[antlr-interest] Language-Neutral Actions

Mon Apr 18 04:10:50 PDT 2005

(I wasn't recommending the "@" notation - just an example from some old
parser generator...)

> What is the main purposes of action code in grammar? I think 
> it is 1. Tree building.

Not everyone writes trees. (I have yet to write one other than for my
compiler class, and that was with PCCTS and I did my own custom trees...)
My main uses of ANTLR:
* small expression parsers that are part of bigger tools, using action code
to perform evaluations
* xml readers, building som data structure (not ANTLR trees)

I think trees are useful if there are intermediate steps to perform, like
optimization, or you're writing something that has multiple language specs
but a common IR that you want to process. For anything else, I think its an
unnecessary middle structure.

[Now if "trees" could be any old JavaBean structure, as opposed to a fixed
AST interface definition, I'd be very interested, as you should be able to
build any data structure you want... But that's another concept...]

I usually have a "behavior" interface (a strategy) that has methods that are
called in the action code.

The only other code I typically have in actions is something to "gather"
stuff in loops. For example:

functionCall
  {
      List args = new ArrayList();
      Object arg;
  }
  : id:IDENT LPAREN
    ( arg=value { args.add(arg); } )*
    RPAREN
    { behavior.doFunctionCall(id, args); }
  ;

I could use the behavior to gather args (making it stateful):

functionCall
  {
      Object arg;
  }
  : id:IDENT LPAREN
    ( arg=value { behavior.addArg(arg); } )*
    RPAREN
    { behavior.doFunctionCall(id); }
  ;

then with the new support for named rule calls (I might be off on the
syntax):

functionCall
  : IDENT LPAREN
    ( value { behavior.addArg($value); } )*
    RPAREN
    { behavior.doFunctionCall($IDENT); }
  ;

and we could abstract it to have "behavior" implied:

options {
  languageNeutral=true;
}
....

functionCall
  : IDENT LPAREN
    ( value { addArg($value); } )*
    RPAREN
    { doFunctionCall($IDENT); }
  ;

though I'd like to do something cleaner with the list of values.
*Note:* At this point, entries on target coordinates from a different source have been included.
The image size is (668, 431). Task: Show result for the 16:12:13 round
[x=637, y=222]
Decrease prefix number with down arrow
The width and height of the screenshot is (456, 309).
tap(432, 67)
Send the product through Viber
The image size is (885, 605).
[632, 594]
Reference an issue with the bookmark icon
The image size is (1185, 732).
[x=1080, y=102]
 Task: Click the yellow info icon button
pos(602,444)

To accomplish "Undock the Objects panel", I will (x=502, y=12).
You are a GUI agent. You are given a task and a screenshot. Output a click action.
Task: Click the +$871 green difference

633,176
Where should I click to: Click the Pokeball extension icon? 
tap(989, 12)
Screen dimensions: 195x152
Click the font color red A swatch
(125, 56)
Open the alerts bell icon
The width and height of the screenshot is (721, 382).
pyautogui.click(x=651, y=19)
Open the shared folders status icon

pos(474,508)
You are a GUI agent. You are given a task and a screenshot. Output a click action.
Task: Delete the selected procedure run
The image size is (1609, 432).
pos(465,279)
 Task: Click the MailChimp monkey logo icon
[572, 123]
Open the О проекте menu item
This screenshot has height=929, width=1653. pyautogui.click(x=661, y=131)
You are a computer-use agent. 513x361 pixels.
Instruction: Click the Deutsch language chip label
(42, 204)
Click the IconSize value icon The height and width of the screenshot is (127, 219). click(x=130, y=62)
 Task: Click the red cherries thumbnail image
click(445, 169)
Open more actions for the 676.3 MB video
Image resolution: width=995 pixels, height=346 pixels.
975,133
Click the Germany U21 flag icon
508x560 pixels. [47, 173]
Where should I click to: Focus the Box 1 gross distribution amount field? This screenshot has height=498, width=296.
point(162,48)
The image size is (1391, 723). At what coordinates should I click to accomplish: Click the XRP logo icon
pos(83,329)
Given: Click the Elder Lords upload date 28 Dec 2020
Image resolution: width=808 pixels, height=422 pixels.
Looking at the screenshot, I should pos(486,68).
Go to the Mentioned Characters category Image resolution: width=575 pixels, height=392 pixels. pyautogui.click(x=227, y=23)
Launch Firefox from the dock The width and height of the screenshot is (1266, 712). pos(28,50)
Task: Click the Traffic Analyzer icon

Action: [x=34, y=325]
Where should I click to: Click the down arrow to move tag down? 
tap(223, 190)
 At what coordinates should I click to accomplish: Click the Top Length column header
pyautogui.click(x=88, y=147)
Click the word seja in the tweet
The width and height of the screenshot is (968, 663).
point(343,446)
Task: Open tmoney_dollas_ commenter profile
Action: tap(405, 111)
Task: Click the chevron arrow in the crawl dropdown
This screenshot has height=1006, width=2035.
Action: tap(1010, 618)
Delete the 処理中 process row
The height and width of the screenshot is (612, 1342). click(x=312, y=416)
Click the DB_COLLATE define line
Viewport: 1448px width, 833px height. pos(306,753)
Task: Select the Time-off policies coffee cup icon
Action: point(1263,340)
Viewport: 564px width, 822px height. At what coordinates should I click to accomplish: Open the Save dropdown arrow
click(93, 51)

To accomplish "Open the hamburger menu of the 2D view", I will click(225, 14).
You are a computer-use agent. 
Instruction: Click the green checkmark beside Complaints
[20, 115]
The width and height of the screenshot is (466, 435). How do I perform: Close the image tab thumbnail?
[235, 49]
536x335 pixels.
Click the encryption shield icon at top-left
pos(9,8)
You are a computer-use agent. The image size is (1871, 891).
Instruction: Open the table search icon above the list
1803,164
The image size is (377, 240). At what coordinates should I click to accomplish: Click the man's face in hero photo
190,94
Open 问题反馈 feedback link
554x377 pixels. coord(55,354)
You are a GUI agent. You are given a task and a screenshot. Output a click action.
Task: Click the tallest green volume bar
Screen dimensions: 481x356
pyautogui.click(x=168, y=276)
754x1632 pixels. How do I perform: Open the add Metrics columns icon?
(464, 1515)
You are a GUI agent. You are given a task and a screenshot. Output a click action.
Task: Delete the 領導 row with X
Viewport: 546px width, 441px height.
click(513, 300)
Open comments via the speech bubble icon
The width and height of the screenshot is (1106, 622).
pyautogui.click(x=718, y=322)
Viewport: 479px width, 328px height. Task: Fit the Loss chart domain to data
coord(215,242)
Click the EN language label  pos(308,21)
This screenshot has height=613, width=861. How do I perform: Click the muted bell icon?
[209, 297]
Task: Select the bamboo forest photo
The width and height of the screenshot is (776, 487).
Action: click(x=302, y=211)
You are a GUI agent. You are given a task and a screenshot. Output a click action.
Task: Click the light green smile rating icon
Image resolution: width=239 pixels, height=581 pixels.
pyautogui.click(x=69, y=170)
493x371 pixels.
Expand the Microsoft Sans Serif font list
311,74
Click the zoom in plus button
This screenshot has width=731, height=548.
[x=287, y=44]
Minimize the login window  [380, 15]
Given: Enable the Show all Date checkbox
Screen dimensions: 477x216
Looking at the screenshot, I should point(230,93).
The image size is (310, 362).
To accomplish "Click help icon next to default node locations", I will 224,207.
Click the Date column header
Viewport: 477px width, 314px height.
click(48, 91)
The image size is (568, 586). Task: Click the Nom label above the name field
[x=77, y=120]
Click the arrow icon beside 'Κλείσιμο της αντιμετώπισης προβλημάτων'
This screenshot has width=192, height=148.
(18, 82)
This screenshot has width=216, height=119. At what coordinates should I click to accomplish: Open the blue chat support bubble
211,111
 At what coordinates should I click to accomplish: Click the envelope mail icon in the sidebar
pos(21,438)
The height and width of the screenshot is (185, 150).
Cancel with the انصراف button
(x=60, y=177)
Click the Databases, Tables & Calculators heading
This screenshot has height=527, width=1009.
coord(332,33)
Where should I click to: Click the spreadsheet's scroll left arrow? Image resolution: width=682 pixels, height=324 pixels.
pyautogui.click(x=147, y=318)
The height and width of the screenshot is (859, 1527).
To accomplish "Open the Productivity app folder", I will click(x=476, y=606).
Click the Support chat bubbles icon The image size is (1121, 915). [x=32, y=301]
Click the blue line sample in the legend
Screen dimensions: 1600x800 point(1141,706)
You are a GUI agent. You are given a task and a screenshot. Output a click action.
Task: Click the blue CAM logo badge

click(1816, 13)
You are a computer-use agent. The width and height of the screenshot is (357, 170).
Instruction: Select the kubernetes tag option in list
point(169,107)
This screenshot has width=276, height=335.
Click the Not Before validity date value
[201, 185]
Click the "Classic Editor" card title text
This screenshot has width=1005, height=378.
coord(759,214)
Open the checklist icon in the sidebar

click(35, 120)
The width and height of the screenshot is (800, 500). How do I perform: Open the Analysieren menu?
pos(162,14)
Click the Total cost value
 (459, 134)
It would be
cool to be able to somehow label a (...)* to indicate that we want to
capture it as a "list":

options {
  languageNeutral=true;
}
....

functionCall
  : IDENT LPAREN args:( value )* RPAREN
    { doFunctionCall($IDENT, args); }
  ;

or something like that. Nice and clean and readable ;)

> 2. Semantic predicates to handle difficult cases.
> (If I not miss something important) All other code should be 
> separated from grammar for better decomposition and easer maintenance.

Definitely -- there shouldn't be logic in there...

Later,
-- Scott